At some point, it realized I could not go to sleep without taking a pee first. I had resisted all afternoon, but no longer. So I took the wad of toilet paper I had put into the little bag they had allowed me for "female hygienic equipment" and headed off into the woods. The first time, I wasn't quite sure what I needed, but I figured it out: a private place, a few non-leafy branches that could serve as hooks for my outer jacket and pilot's jacket and gloves, with a few more sturdy branches that I could cling to in order to position myself over the snow and away from the snowsuit and jumpsuit I had bundled around my thighs. It was awkward and cold, but the real unpleasantness was simply worry that I would get my clothing wet, suffering shame as well as discomfort. (Fortunately, my digestive tract pretty much shut down for the whole two days, so I was worried only about urine. Another female astronaut told me later about one of the male cosmonauts who had ended up needing to do "number-2," which is actually what they call it, after the setting on the space toilet for solid wastes. He told her, in effect, "Wow! Now I see what it's like to be a woman in the woods. I don't see how you can stand it!")

My business done, I reassembled all my clothing, kicked some snow over the toilet paper, and rejoined my group... feeling much better, but dreading the next time I'd have to go. In the end, it was two more times on Friday and once more on Saturday morning. I remember each time!

Trying to sleep

For the first watch, Oleg was to watch the fire and make the hourly calls, while I would sleep right in front of the fire and Alexander would sleep behind me. For the second shift, Alexander would watch, I would move the back of the shelter and Oleg would sleep in front.
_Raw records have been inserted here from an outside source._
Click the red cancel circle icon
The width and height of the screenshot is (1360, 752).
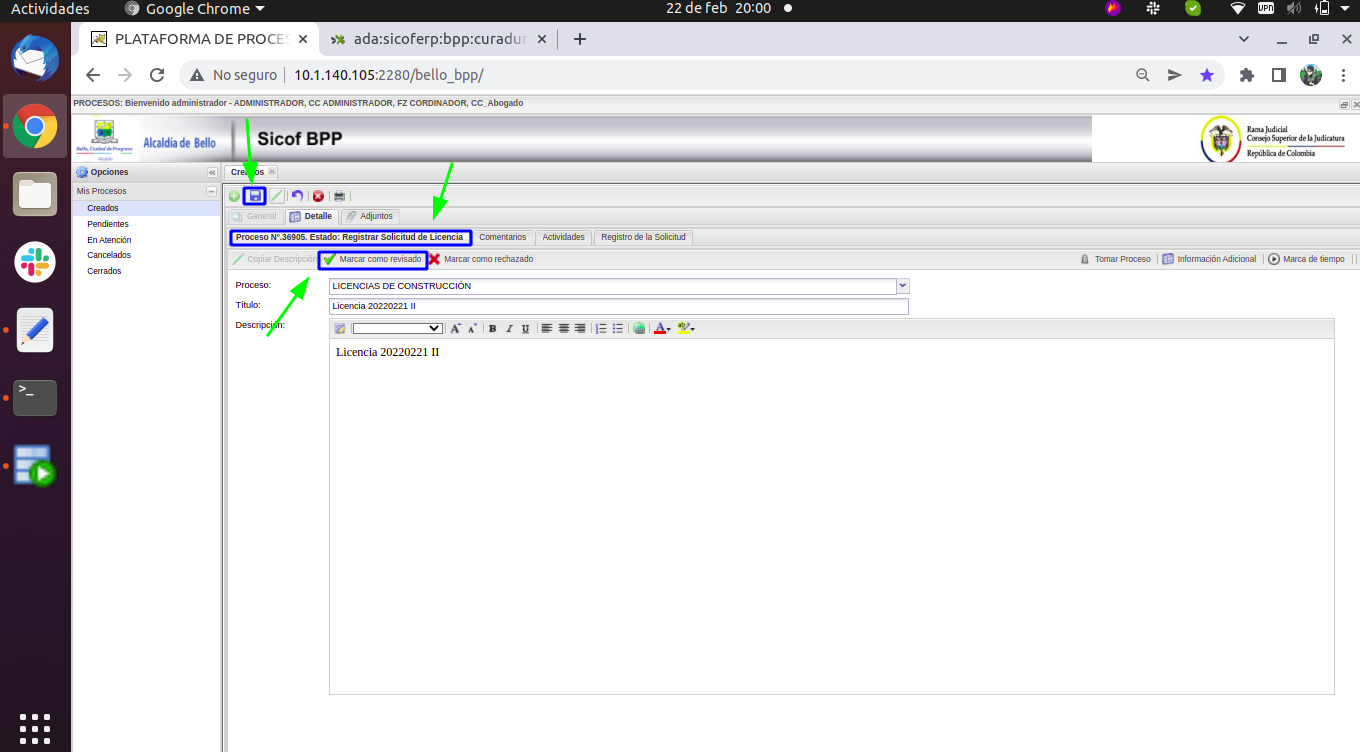[318, 196]
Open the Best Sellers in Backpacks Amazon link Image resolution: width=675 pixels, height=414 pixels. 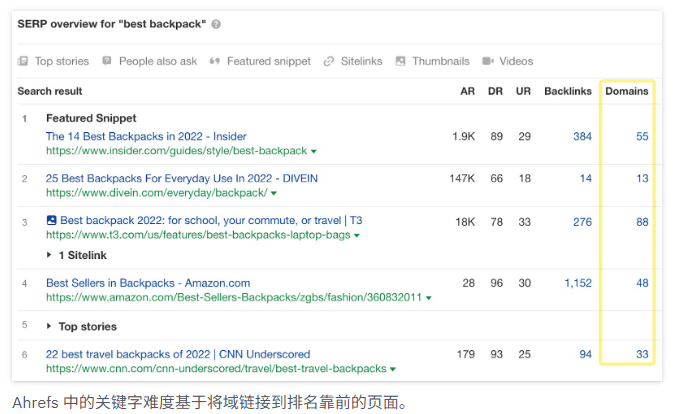click(148, 283)
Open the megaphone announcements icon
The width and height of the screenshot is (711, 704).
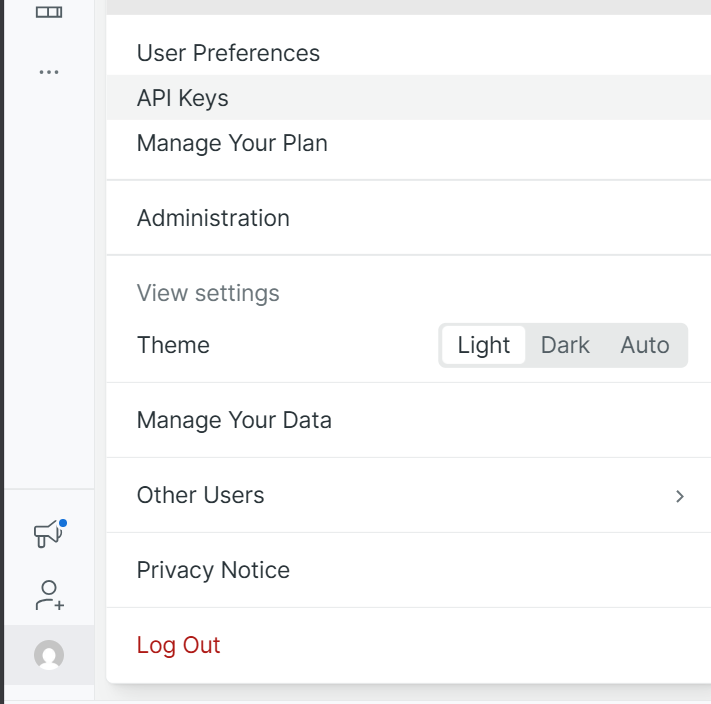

However... of all the problems I expected, this one was a complete surprise. Alexander snores. And I wasn't yet tired enough to sleep through it. So I kinda dozed the next three hours, with my contact lenses out, dimly watching as Oleg tended the fire. To my surprise, I was more or less warm - at least on average! I was a bit nervous about being so close to the fire, but I watched the sparks land on the parachute cloth and on my own clothing - which merely melted.

Now here's a question I hope to answer: Do people snore in weightlessness? Mostly it's due to part of your throat sagging and covering your windpipe, so probably not. I'll have to ask Alexander's crewmates...

At long last Oleg handed over to Alexander, and I got a bit of sleep until my own watch started at 5. I was already awake and happy to get up and move around a bit. Tending the fire was more challenging than I expected. With the below-zero temperatures we were dry, but the wood was soggy and some of it was encrusted with ice. So there were three separate tasks: Keep the fire going, with a flame, to maximize warmth and reduce smoke. That required big, long-burning logs as well as smaller branches and occasional kindling. Second, keep the fire from getting too robust and sending sparks everywhere. Every once in a while I had to poke at the parachute silk or at Alexander's snowsuit to extinguish a spark. And third, dry out new logs to replace the ones that were currently burning up. Sort of a metaphor for managing a business, I thought dreamily. Short-term vs. long-term...

At last it was 8 am and I woke the others up. The fire was burning brightly and it had a couple of big logs drying out on top.